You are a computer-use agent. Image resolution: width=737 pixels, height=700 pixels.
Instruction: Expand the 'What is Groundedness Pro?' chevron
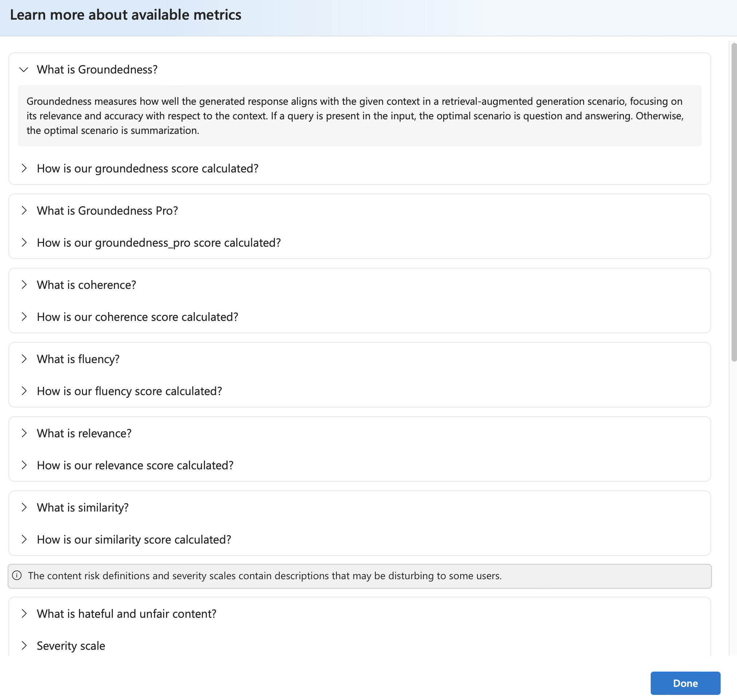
...
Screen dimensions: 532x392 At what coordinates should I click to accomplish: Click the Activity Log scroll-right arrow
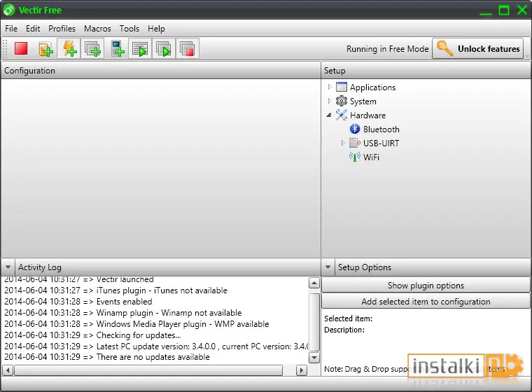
...
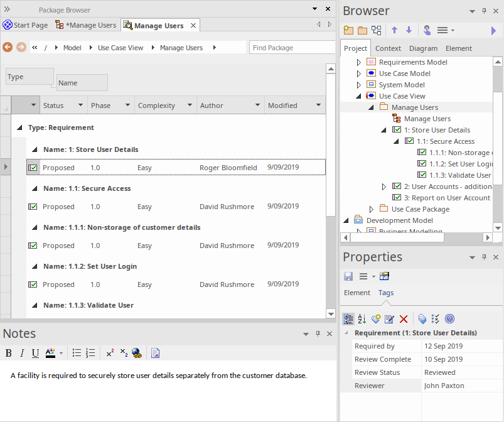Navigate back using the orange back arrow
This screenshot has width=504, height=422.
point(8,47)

Exercise objective ▸
Your task is to retype the entries verbatim, starting with the line that holds "You are a computer-use" and stopping after the line that holds "Instruction: Expand the".

Your response ▸
You are a computer-use agent. Image resolution: width=737 pixels, height=700 pixels.
Instruction: Expand the 'What is Groundedness Pro?' chevron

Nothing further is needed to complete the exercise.